RECORDS SHOWN.
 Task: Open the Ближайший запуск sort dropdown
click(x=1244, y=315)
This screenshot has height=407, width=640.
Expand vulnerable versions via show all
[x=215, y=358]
* * *
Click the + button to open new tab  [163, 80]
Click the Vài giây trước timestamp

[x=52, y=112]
...
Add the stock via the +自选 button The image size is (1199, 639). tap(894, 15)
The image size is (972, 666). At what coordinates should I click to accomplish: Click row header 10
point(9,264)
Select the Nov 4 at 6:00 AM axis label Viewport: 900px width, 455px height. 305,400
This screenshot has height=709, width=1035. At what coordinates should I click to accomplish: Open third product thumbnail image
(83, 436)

TASK BRIEF.
Above are some lines. Repeat exactly, and only, those from the line that has "The image size is (972, 666)." through the line that has "Select the Nov".

YOUR SOLUTION.
The image size is (972, 666). At what coordinates should I click to accomplish: Click row header 10
point(9,264)
Select the Nov 4 at 6:00 AM axis label Viewport: 900px width, 455px height. 305,400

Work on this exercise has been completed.